* BEGIN SELECTED EXTRACT *

As any birder in the US knows, the summer months are the doldrums of birding. We have hummingbirds and some year-round residents, but many birds are farther north during the summer breeding season. Capulin Springs in the Sandia Mountains is a place that is almost always a good place to see a variety of birds in the summer. The reason is water. At Capulin Springs the spring water has been directed through a hollowed-out log to create a lovely oasis for bird drinking and bathing.

The setting is really lovely.

Capulin Springs

The magic birding log at Capulin Springs.

Birders in the Albuquerque area have been excited to see the unusual numbers of Red Crossbills in the Sandias this summer. They flocked to the water in the hollowed-out log.

Capulin Springs

Red Crossbills flock to the water.

The Crossbills were in many different plumage phases. This male was really pretty.

Capulin Springs

Male Red Crossbill.

* END SELECTED EXTRACT *

[WRITTEN PROBLEM 1] In the Capulin Springs birding text, what has the spring water been directed through?
[WRITTEN PROBLEM 2] Pick up the Capulin Springs birding text after its last caption and write a short continuation in the same voice.
The listing after this text is separate material.

* BEGIN GIVEN ENTRIES *

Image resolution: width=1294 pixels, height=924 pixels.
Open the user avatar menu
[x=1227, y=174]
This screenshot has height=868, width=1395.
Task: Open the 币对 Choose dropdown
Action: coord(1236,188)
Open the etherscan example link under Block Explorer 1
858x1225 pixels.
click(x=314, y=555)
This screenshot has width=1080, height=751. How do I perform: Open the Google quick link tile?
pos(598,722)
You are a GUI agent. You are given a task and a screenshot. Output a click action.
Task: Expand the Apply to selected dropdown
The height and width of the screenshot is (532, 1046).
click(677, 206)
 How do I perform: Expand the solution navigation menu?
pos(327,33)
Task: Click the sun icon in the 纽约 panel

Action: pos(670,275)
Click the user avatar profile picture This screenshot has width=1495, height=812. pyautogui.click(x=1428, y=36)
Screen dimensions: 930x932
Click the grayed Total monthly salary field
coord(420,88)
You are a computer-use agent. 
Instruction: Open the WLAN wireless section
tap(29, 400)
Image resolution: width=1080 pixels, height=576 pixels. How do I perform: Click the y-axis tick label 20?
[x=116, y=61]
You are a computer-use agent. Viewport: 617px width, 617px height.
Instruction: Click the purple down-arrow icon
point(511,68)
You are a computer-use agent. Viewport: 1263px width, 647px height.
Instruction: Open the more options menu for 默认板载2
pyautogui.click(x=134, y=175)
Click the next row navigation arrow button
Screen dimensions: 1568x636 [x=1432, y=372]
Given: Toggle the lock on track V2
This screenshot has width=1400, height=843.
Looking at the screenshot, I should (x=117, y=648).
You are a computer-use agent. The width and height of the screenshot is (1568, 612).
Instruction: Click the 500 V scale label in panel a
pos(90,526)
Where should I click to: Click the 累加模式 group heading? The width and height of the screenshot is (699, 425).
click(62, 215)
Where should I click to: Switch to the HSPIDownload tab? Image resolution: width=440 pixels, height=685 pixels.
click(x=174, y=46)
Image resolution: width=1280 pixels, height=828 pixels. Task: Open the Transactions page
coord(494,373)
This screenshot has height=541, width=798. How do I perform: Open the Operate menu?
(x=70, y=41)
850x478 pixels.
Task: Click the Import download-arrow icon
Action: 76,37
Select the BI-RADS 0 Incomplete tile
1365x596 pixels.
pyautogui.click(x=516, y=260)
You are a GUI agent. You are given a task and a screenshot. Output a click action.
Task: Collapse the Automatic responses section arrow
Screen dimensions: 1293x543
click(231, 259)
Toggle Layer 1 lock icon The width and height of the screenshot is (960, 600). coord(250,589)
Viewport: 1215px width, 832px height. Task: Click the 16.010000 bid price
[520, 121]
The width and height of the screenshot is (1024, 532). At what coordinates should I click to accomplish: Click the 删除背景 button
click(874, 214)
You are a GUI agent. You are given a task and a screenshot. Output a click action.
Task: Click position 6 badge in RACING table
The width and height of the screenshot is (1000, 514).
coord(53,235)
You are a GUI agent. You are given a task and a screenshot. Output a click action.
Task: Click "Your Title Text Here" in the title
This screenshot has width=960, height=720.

* END GIVEN ENTRIES *

[TASK RESULT 1] A hollowed-out log.

[TASK RESULT 2]
A few people reported that they had seen White-winged Crossbills among the Red Crossbills. I believe that this is a female White-winged Crossbill. Note the white wing stripe.

Capulin Springs

Female White-winged Crossbill.

Farther up the mountain we saw a group of crossbills around a puddle at the edge of a parking lot.

10K parking lot

Red Crossbills enjoying a rain puddle.

We had a lovely time watching the birds, chatting with other birders and taking photos. Here are a few of the photos that I took:

Here is a video of crossbills and other birds enjoying the water at Capulin Springs:

It has been an unusual treat for New Mexico birders to see so many crossbills at one time. We are hoping that they will stay in the Sandias for awhile.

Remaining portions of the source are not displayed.